If your annual OB/GYN appointment was originally scheduled anytime in the last couple of months, you’re probably still waiting to see your doctor. Since March, most “non-essential” in-person medical care—including infertility treatments —has been put on hold to reduce the risk of transmitting COVID-19 and to preserve personal protective equipment (PPE) for health-care workers on the front lines. Most OB/GYN practices have reserved in-person appointments for pregnant patients and those with gynecological problems or needing time-sensitive treatments, such as abortion. Otherwise, a typical gynecologist visit during coronavirus hasn’t been possible.
Telehealth has proved a helpful stopgap for many needs, including birth control prescriptions and medications for common infections. “About 90 percent of a diagnosis can often be made accurately with a person’s history,” says Mark DeFrancesco, MD, FACOG, an OB/GYN in Waterbury, CT. Even screenings for sexually transmitted infections (STI)—which are recommended every year for sexually active people under the age of 25 and those at higher risk of infection—can be done at a lab with a simple blood or urine sample, he adds. Some gynos are offering that now, but if yours doesn’t, there are a variety of reliable services, like Nurx and Pill Club, that offer STI testing and contraception prescriptions via telemedicine.
However, telehealth can’t replace an in-person annual OB/GYN check-in, says Dr. DeFrancesco. A truly full annual exam requires more than a patient history and chatting through symptoms and problem areas, he says; breast and pelvic exams have to be done in person to screen for undiscovered masses, abnormal discharge, and other abnormalities you can’t see from the outside. You’ll also have to see your doctor for a pap smear, which are recommended for all people with uteruses every three to five years in order to screen for cervical cancer.
As cases start to drop and states start to reopen their economies, doctor’s offices are also beginning to take on these “non-essential” (but still important) appointments. (Dr. DeFrancesco’s practice started to reopen on May 21.) All of these offices—gynos included—will be taking a variety of precautions to make sure that patients and staff are protected, including limiting the number of patients they see in a day, consolidating appointments, and setting up hand-washing and sanitation stations.
It’s a brave new world, but some of these changes may make your OB/GYN visits more efficient long after the pandemic ends. Here are a few things you can expect from a gynecologist visit during this phase of the coronavirus.
You can call for an appointment
If you’re concerned about whether it’s safe to make an in-person visit, talk to your doctor. “We wouldn’t reopen if we didn’t think we could do so safely,” says Dr. DeFrancesco. However, he says that he’s asking high-risk patients—including those who are over 70 or immunocompromised—to wait longer before coming in for their annual exams. Other OB/GYNs likely will have similar policies, since they align with recommendations from the American College of Obstetricians and Gynecologists (ACOG).

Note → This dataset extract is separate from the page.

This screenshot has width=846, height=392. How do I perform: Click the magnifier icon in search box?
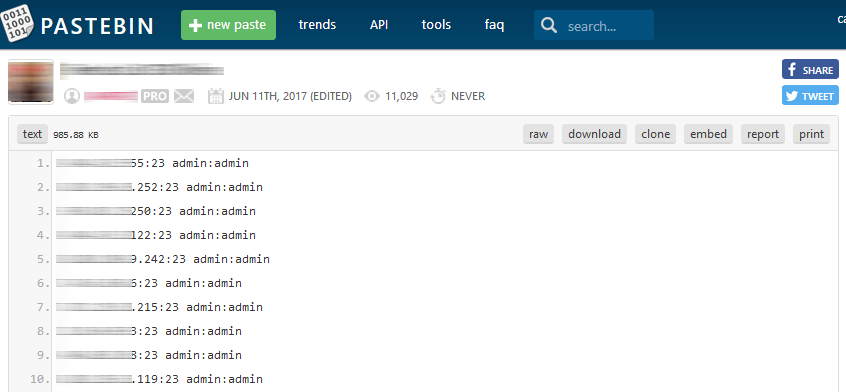549,25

And don’t worry about potentially taking up an appointment from someone else who might more urgently need care. “If we knew we had patients who take priority, we’d reach out to them first,” says Dr. DeFrancecso.

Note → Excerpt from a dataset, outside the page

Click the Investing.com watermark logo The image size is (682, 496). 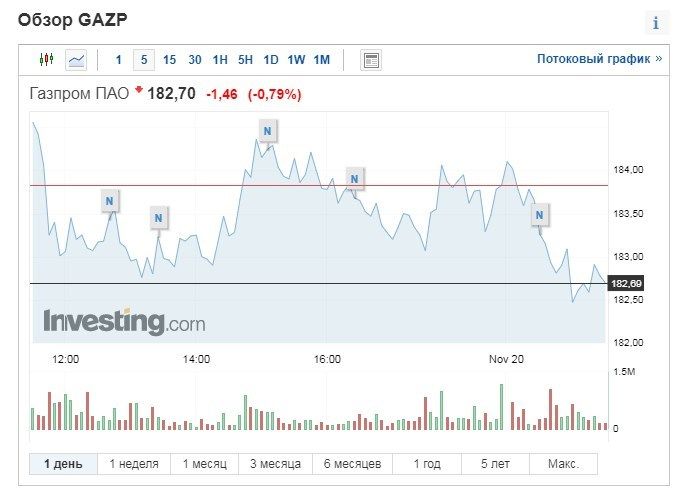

You won’t spend much time in the waiting room
The hour-long pre-visit wait is over—at least for now. “We will be at probably two-thirds our normal volume, but we’ll see patients in a safer manner,” says Dr. DeFrancsco.
Doctors are working to streamline their practice to see patients immediately, so there won’t be patients building up in the waiting room. Dr. DeFrancsco says his practice is also allowing patients to wait in their cars; they’ll receive a text when it’s time to go in. (That also means it’s more important than ever to be on time to your appointment!)

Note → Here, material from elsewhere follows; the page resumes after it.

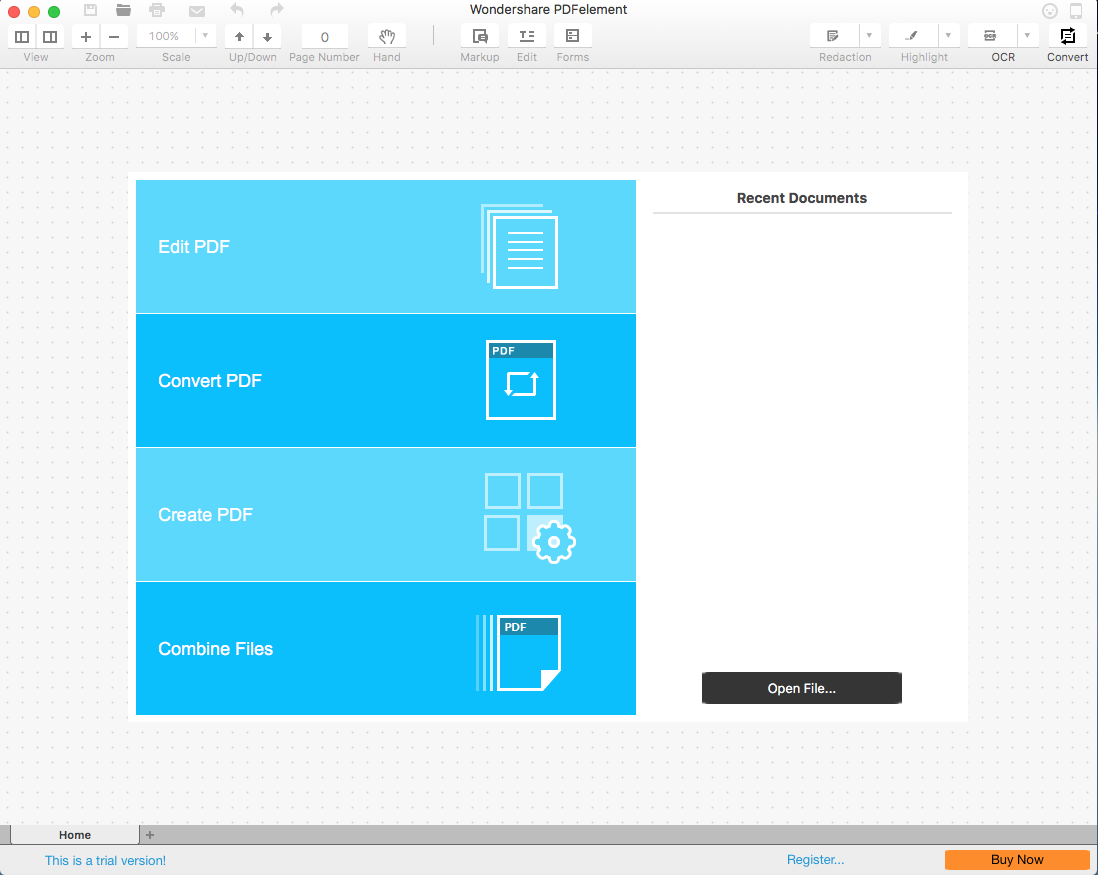Click the Register link
The image size is (1098, 875).
(x=815, y=859)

You’ll be screened before you enter the building
To keep patients from lingering in the waiting room, Dr. DeFrancesco’s assistants are calling patients the day before their appointments to fill out forms over the phone that are typically completed at check-in. “It’s one of the efficiencies from all this,” he says.
An assistant will also likely check your temperature at the door and offer a spritz of hand sanitizer before you proceed to the exam room.
You and your doctor will wear masks
Doctors are stocking up on personal protective equipment (PPE) to ensure that they don’t contract or spread the coronavirus. Expect your OB/GYN to wear an N95 mask (a medical-grade respirator mask), gloves, and goggles. You’ll also likely be required to wear a mask in the office.
The office will be more like an operating room
Health-care providers will sanitize everything more frequently and wipe down exam rooms with bleach between patients. “We’ve always been clean, but it will be closer to sterile moving forward,” says Dr. DeFrancesco.
Your appointment may feel a bit less personal
Don’t expect much small talk: Because the risk of transmission increases the more time two people spend in a room together, your doctor’s goal will be to get you in and out of the office as quickly as possible. If you do have specific problems, your doctor will of course take the time to hear the full story and ask questions.
“We won’t short-change patients, but some of the social, warm fuzzy side might be limited,” says Dr. DeFrancesco. “It’s a different world now. It might feel a little different, but we’ll be just as thorough and hopefully just as helpful.”